Pursuant to their terms (i) 10 percent of the consideration shares will automatically convert into common shares of Flowr immediately after issuance on closing; and (ii) 40 percent of the consideration shares will automatically convert into common shares six months from the closing, in each case on a 1:1 basis. The remaining 50 percent of the consideration shares will convert into common shares when and if Holigen achieves certain milestones related to the lodging of product applications and achieving certain planting targets in Australia and Portugal. Flowr has agreed to expend an aggregate of €17 million and AUD$11 million between closing and January 2020 in order to help Holigen achieve such planting targets. Except as provided by law, the holders of consideration shares are entitled to vote with the holders of outstanding common shares and in any such vote, each consideration share shall be entitled to a number of votes equal to the number of common shares into which such consideration share is convertible.

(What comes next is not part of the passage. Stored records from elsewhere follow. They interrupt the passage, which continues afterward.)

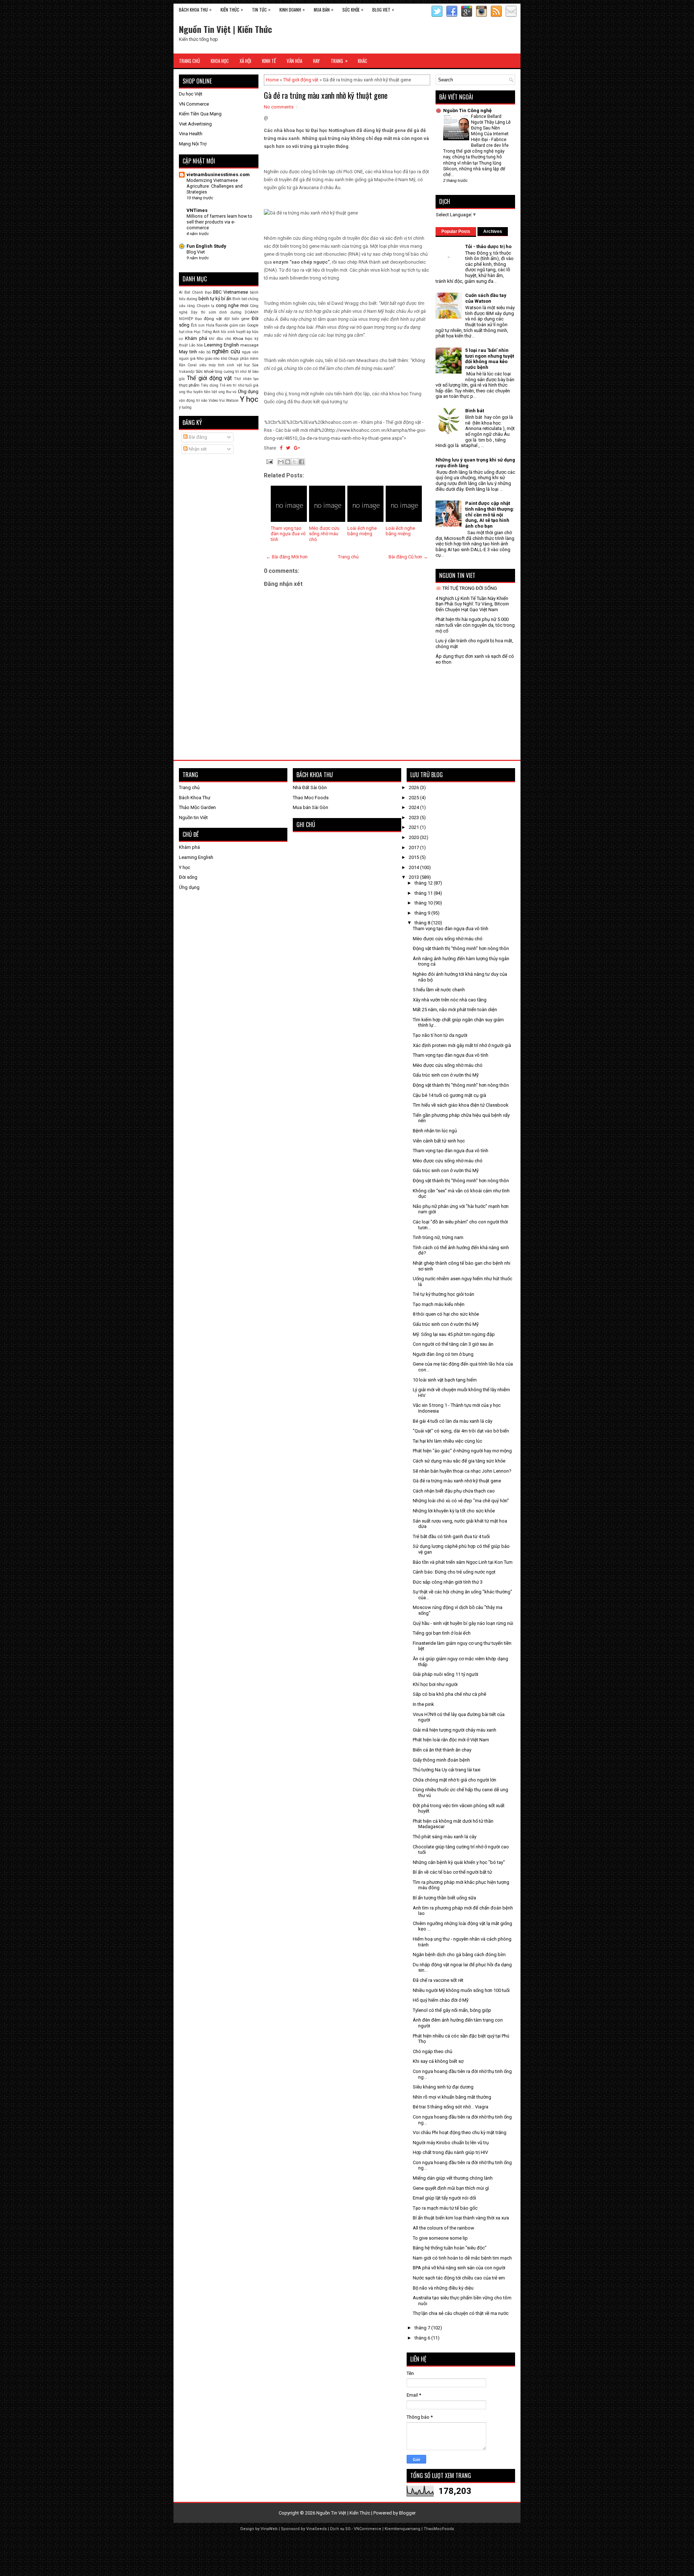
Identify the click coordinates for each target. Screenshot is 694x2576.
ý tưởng (185, 407)
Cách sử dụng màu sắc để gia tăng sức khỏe (459, 1461)
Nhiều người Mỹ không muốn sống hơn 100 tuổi (461, 1990)
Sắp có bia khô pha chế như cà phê (449, 1694)
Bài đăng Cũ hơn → (408, 556)
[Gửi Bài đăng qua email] (269, 461)
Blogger (407, 2513)
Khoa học (243, 338)
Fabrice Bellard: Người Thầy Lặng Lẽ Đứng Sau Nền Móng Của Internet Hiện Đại (491, 128)
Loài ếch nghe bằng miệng (362, 531)
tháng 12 (424, 883)
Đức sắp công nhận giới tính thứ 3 (448, 1582)
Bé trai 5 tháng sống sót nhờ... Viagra (450, 2106)
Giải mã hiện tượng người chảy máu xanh (454, 1730)
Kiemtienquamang (402, 2528)
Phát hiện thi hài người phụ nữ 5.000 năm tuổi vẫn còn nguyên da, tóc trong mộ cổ (475, 625)
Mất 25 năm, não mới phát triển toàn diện (455, 1009)
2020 (414, 837)
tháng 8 (423, 922)
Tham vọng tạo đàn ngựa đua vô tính (288, 533)
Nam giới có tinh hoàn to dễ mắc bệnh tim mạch (462, 2258)
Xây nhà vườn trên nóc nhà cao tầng (450, 999)
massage (249, 345)
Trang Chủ (189, 60)
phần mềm (249, 358)
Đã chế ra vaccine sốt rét (438, 1980)
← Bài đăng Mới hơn (287, 556)
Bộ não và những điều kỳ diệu (443, 2288)
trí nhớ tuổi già (245, 385)
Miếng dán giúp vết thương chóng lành (453, 2178)
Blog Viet (383, 9)
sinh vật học (238, 365)
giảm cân (238, 325)
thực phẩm (189, 385)
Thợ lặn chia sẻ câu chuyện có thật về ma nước (461, 2313)
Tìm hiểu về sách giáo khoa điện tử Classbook (461, 1105)
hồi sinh (228, 331)
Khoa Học (220, 60)
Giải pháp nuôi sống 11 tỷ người (445, 1674)
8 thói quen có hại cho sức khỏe (446, 1314)
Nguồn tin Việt (193, 817)
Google (252, 325)
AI (181, 292)
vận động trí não (193, 400)
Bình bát (239, 299)
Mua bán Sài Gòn (310, 807)
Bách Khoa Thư (195, 9)
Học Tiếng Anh (207, 331)
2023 (414, 817)
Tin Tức (261, 9)
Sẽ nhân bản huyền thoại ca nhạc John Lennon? (462, 1471)
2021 (414, 827)
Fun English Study (206, 246)
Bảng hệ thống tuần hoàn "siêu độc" (450, 2248)
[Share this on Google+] (297, 448)
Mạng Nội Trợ (192, 143)
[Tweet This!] (288, 448)
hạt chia (186, 331)
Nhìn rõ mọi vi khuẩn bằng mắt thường (452, 2097)
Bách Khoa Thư (194, 797)
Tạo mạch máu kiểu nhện (438, 1304)
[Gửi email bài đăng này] (280, 461)
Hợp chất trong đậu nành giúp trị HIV (450, 2152)
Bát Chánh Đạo (197, 292)
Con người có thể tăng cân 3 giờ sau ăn (453, 1344)
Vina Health (190, 133)
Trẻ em (225, 385)
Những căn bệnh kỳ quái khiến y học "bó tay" (459, 1862)
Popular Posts (455, 231)
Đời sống (188, 877)
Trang (339, 60)
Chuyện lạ (205, 305)
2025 (414, 797)
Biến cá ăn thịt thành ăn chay (442, 1750)
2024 (414, 807)
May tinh (188, 351)
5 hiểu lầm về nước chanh (439, 989)
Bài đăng (197, 437)
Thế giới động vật (300, 79)
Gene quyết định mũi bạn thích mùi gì (451, 2188)
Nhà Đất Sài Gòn (310, 787)
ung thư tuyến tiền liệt (198, 391)
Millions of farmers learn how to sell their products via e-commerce (219, 222)
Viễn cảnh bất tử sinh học (439, 1141)
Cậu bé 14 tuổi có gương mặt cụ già (449, 1095)
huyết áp (243, 331)
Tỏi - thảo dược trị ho (488, 246)
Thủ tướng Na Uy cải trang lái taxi (446, 1769)
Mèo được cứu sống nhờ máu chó (324, 533)
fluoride (221, 325)
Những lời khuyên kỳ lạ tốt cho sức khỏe (454, 1510)
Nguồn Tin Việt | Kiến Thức (225, 28)
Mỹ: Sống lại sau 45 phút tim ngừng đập (454, 1334)
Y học (249, 399)
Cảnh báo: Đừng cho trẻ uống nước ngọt (454, 1572)
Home (272, 79)
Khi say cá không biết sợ (438, 2061)
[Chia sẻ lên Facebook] (301, 461)
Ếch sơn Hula (202, 325)
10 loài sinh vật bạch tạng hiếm (445, 1380)
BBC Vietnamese (230, 292)
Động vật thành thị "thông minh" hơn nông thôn (461, 948)
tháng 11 (424, 893)
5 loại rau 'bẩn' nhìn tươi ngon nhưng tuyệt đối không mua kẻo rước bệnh (489, 359)
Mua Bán (323, 9)
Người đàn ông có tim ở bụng (443, 1354)
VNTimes (197, 210)
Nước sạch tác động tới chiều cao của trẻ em (459, 2278)
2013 (414, 877)
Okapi (233, 358)
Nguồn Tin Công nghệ (467, 110)
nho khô (220, 358)
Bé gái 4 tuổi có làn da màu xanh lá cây (452, 1421)
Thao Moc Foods (311, 797)
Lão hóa (196, 345)
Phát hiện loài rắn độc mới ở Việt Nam (451, 1739)
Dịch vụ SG (340, 2528)
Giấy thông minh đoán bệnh (441, 1760)
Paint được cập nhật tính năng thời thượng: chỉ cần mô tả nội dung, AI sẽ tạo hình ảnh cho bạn (489, 514)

Pursuant to the agreement, Flowr has agreed to appoint Pauric Duffy (the control person of DFT Trading Limited) to the board of directors of Flowr on closing, subject to TSX.V approval, and Duffy and Peter Comerford (the control person of Pleiades Trading Limited) will be employed by the company as Managing Director, Europe and Managing Director, Australia respectively. The agreement contains customary representations, warranties and covenants of each of Flowr, the vendors and certain guarantors of the Vendors, being DFT Holdings Limited (the parent of DFT Trading Limited), Pauric Duffy, Pleiades Holdings Limited (the parent of Pleiades Trading Limited) and Peter Comerford.
In connection with the acquisition, Duffy will indirectly receive, among other consideration, 26,160,060 consideration shares. As a result, Duffy will enter into a governance agreement with Flowr, whereby he will agree to certain customary standstill and transfer restrictions. The governance agreement also provides that until the earlier of the first business day on which Duffy beneficially owns shares of Flowr representing less than 13 percent of the then issued and outstanding common shares on a partially diluted basis, and (ii) the conversion or redemption of all of the consideration shares held by Duffy and his affiliates, the completion of certain transactions (as set out in the governance agreement) by the company will require consent of Duffy (not to be unreasonably withheld). This consent right, however, will not restrict the board of directors of Flowr from exercising its fiduciary duties.
Holigen is to pay to its financial advisor a transaction fee of C$750,000, contingent upon the closing of a transaction such as the acquisition. Pursuant to the SPA, the company has agreed to pay the transaction fee if closing occurs.
Closing is subject to, among other things, the TSX.V’s conditional approval of the listing of the common shares upon conversion of the consideration shares and the receipt of approval of Flowr’s shareholders (if required). If the closing has not occurred on or before July 15, 2019 (which date may be extended by mutual agreement of the parties), and if such outside date has not been extended by the parties, Flowr or the vendors may terminate the agreement.
Each of Holigen and its subsidiaries, the vendors and the guarantors are arm’s length parties to Flowr.